EXERCISE INSTRUCTIONS.
Repeat the data exactly as it appears.

ENTRIES SHOWN.
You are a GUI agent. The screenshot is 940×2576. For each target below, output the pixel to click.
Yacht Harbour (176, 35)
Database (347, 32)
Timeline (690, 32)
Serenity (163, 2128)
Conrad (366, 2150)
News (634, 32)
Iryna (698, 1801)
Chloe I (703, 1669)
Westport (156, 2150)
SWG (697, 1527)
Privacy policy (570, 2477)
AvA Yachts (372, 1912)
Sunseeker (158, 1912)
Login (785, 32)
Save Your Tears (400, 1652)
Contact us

ANSWER FOR THIS EXERCISE.
You are a GUI agent. The screenshot is 940×2576. For each target below, output the pixel to click.
Yacht Harbour (176, 35)
Database (347, 32)
Timeline (690, 32)
Serenity (163, 2128)
Conrad (366, 2150)
News (634, 32)
Iryna (698, 1801)
Chloe I (703, 1669)
Westport (156, 2150)
SWG (697, 1527)
Privacy policy (570, 2477)
AvA Yachts (372, 1912)
Sunseeker (158, 1912)
Login (785, 32)
Save Your Tears (400, 1652)
Contact us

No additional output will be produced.